REQUIREMENT –
In the data below, work out how many lines include the string "showing". Only the number should be given.

GIVEN RECORDS –
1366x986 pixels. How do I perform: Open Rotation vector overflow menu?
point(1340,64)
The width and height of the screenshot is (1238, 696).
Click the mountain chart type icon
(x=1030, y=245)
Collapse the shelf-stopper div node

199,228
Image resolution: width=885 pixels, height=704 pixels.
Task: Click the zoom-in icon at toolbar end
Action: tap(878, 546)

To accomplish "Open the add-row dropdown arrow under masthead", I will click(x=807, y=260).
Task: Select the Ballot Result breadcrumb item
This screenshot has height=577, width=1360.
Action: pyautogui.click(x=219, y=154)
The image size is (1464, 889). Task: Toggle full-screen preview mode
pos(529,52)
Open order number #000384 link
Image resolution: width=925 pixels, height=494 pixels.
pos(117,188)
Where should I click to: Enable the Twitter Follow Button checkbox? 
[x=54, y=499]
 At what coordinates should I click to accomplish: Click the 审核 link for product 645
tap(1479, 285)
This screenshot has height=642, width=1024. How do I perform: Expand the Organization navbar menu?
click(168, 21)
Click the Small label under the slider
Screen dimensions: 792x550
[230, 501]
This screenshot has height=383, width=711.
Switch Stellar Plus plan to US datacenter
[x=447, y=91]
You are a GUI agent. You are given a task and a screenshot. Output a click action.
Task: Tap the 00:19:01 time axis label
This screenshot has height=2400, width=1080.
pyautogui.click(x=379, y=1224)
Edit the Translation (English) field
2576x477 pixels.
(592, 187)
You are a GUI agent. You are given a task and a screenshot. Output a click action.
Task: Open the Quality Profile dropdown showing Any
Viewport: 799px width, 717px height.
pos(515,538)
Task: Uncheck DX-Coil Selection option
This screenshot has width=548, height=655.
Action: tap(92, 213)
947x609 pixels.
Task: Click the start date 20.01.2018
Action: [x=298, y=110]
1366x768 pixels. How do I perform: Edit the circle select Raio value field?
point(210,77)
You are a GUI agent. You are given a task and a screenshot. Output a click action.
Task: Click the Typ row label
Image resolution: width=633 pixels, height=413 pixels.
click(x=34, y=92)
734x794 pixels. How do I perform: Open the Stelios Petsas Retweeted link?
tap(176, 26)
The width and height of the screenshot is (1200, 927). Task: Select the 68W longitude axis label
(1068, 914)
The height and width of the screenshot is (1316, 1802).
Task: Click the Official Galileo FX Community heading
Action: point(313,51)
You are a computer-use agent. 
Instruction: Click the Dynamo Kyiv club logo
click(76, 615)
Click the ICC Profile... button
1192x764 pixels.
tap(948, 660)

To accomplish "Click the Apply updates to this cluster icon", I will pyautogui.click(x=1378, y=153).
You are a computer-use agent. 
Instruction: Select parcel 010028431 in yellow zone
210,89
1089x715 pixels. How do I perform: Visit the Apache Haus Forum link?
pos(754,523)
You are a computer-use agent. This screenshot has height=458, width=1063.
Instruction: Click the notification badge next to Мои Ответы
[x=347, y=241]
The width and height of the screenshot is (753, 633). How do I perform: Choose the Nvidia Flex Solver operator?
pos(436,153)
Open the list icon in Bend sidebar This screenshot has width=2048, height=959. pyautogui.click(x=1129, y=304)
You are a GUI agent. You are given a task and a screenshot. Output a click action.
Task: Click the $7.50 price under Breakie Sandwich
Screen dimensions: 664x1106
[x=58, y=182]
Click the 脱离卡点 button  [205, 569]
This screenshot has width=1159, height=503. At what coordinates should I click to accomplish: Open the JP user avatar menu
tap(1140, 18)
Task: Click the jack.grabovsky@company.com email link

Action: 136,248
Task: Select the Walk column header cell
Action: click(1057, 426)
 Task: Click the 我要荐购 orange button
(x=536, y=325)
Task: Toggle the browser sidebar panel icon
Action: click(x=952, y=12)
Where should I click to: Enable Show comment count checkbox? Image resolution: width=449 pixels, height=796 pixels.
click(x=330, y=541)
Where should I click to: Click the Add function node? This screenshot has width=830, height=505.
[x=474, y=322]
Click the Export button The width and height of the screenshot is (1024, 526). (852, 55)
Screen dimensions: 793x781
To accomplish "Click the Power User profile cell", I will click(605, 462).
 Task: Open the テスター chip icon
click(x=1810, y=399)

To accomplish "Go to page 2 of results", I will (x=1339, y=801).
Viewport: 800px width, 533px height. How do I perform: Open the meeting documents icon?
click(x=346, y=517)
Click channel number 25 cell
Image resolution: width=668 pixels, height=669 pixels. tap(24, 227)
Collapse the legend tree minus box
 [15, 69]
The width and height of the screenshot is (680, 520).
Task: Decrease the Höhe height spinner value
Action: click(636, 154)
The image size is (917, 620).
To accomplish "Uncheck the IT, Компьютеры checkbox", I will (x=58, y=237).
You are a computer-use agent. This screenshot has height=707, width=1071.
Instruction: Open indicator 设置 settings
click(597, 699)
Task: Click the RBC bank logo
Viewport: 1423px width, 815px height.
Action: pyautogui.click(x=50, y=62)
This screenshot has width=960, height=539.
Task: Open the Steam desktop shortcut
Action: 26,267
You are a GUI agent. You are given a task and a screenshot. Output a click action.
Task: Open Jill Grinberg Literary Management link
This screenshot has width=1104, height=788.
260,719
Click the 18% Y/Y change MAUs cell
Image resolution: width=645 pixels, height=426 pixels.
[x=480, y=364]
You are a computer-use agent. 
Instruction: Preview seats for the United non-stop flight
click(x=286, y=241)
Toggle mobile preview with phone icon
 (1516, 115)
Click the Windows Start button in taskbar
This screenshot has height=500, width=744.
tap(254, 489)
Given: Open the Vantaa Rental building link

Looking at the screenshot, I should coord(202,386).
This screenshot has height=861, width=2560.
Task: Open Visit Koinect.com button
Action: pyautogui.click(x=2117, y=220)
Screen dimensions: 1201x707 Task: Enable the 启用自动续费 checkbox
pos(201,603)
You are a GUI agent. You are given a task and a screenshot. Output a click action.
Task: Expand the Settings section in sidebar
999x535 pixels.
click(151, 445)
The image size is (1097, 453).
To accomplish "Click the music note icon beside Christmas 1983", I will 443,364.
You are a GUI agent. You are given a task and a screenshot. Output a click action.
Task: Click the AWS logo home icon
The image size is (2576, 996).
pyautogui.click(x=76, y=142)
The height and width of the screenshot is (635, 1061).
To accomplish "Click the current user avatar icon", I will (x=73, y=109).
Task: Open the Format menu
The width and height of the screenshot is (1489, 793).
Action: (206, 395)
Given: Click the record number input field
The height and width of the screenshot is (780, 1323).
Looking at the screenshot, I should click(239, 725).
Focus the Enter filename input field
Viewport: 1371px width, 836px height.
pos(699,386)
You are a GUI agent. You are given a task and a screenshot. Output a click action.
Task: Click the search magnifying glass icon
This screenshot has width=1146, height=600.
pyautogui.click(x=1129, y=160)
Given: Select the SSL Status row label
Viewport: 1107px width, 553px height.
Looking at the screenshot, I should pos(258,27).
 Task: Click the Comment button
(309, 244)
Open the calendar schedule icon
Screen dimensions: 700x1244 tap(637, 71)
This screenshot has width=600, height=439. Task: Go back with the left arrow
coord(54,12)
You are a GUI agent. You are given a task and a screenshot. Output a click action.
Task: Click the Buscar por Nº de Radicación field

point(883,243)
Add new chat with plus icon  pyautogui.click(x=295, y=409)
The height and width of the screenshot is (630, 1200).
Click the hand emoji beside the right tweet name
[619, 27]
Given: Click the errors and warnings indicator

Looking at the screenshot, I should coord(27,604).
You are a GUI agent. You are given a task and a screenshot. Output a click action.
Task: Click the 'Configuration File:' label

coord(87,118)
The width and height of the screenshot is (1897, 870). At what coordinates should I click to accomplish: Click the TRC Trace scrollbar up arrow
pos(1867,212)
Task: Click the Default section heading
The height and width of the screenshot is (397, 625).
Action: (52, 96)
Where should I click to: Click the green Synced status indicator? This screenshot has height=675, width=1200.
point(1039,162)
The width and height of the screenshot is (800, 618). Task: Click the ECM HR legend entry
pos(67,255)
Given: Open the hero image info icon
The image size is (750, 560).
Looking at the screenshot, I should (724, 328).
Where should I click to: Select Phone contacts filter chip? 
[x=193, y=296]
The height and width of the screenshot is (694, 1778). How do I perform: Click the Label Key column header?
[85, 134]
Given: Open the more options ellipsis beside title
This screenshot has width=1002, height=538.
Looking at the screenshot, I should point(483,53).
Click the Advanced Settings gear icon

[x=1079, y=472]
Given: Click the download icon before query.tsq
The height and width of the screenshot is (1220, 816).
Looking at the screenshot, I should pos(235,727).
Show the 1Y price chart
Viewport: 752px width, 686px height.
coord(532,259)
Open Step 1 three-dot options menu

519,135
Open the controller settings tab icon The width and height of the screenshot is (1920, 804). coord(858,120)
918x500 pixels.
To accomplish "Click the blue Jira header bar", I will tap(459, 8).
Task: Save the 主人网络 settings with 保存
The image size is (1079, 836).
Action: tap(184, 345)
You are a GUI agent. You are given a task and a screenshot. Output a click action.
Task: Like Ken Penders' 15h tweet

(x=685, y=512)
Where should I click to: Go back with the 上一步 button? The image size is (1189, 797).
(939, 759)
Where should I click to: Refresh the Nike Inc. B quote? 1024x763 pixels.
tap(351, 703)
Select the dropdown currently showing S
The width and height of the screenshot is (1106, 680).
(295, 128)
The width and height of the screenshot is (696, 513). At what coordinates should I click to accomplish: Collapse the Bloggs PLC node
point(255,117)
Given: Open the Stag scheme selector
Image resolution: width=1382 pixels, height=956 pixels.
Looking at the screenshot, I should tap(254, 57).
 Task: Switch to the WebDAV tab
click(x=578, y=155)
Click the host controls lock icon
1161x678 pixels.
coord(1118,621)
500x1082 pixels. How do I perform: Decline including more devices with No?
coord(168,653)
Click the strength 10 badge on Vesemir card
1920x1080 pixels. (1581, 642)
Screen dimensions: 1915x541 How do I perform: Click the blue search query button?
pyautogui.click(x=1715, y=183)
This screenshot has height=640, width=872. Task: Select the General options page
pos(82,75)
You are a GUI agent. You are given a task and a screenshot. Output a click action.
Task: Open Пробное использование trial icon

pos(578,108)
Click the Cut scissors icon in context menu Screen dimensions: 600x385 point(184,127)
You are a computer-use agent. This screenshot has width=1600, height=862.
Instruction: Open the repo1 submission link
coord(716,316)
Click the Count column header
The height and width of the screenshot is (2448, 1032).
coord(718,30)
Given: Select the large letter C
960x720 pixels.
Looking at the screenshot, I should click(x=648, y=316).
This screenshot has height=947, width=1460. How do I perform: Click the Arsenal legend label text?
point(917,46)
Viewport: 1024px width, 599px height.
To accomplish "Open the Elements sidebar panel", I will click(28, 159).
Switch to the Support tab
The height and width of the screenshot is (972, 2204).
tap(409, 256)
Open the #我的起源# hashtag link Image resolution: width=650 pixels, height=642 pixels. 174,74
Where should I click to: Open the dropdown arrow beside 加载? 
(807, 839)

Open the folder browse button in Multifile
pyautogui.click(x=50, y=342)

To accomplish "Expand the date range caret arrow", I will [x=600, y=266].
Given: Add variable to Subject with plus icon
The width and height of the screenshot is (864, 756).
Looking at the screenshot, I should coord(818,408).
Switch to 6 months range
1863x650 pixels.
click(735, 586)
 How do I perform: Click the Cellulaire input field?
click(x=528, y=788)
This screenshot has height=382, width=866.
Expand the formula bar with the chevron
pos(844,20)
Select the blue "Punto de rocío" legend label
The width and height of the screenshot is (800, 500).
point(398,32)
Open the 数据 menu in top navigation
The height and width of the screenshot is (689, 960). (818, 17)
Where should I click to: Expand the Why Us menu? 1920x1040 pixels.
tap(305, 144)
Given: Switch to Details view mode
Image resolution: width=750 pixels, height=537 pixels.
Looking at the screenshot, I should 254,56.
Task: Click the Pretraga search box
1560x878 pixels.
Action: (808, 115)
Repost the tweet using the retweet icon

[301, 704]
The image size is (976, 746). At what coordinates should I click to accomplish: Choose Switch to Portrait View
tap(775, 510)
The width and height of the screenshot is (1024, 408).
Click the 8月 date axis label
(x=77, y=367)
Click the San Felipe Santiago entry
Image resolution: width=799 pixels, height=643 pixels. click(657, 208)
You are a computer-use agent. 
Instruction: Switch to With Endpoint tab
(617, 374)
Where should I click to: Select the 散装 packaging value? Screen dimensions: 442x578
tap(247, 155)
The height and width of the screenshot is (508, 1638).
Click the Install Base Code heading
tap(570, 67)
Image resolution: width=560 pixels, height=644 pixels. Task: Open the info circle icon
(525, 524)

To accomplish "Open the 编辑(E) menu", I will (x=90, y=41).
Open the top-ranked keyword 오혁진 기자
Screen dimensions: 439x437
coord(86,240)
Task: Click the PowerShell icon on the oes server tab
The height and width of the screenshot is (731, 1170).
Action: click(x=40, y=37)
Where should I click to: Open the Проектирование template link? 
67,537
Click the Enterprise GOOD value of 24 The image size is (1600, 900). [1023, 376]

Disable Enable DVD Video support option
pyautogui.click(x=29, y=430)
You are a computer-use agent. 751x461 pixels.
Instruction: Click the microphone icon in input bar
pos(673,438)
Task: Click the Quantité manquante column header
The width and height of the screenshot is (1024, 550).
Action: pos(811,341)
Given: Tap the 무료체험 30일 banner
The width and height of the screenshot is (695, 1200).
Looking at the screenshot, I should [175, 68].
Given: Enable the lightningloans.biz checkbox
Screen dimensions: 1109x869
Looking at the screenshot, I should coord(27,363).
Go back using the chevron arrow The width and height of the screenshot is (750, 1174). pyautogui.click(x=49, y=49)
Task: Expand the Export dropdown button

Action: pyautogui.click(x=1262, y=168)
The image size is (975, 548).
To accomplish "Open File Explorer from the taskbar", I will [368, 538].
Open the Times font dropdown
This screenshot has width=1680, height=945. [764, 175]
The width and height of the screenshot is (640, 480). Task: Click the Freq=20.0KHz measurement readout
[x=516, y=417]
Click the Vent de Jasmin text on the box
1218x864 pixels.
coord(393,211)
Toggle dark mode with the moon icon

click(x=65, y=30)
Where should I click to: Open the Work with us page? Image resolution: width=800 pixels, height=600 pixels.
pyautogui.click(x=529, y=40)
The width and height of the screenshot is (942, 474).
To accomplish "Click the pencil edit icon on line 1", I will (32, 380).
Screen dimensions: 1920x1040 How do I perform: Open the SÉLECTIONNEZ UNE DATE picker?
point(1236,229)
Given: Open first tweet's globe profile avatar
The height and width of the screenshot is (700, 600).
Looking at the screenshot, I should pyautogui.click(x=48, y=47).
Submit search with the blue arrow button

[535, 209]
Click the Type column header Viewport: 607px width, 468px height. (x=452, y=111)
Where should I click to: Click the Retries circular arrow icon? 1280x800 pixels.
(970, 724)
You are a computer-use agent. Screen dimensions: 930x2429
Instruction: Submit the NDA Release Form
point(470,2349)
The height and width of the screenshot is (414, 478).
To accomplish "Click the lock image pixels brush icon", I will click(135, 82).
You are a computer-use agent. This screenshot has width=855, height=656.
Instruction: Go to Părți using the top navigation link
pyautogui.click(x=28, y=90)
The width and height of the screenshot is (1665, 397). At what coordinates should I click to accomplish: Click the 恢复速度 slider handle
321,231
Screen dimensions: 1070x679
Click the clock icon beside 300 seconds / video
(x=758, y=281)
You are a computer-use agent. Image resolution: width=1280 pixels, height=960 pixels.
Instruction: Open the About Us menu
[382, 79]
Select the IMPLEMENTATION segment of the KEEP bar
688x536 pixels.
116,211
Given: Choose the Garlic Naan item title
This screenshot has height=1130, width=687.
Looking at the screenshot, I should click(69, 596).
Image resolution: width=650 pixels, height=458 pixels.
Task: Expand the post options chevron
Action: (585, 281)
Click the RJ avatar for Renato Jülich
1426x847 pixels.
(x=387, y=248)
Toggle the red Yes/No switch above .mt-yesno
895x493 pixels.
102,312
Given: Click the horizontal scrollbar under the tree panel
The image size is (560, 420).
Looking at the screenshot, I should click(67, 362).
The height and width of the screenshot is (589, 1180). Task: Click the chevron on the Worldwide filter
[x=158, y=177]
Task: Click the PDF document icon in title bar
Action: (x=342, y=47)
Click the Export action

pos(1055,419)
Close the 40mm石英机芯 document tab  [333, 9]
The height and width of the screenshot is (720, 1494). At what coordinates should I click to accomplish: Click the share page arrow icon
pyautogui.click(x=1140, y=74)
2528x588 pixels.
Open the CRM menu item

RESULT OF THE EXERCISE –
2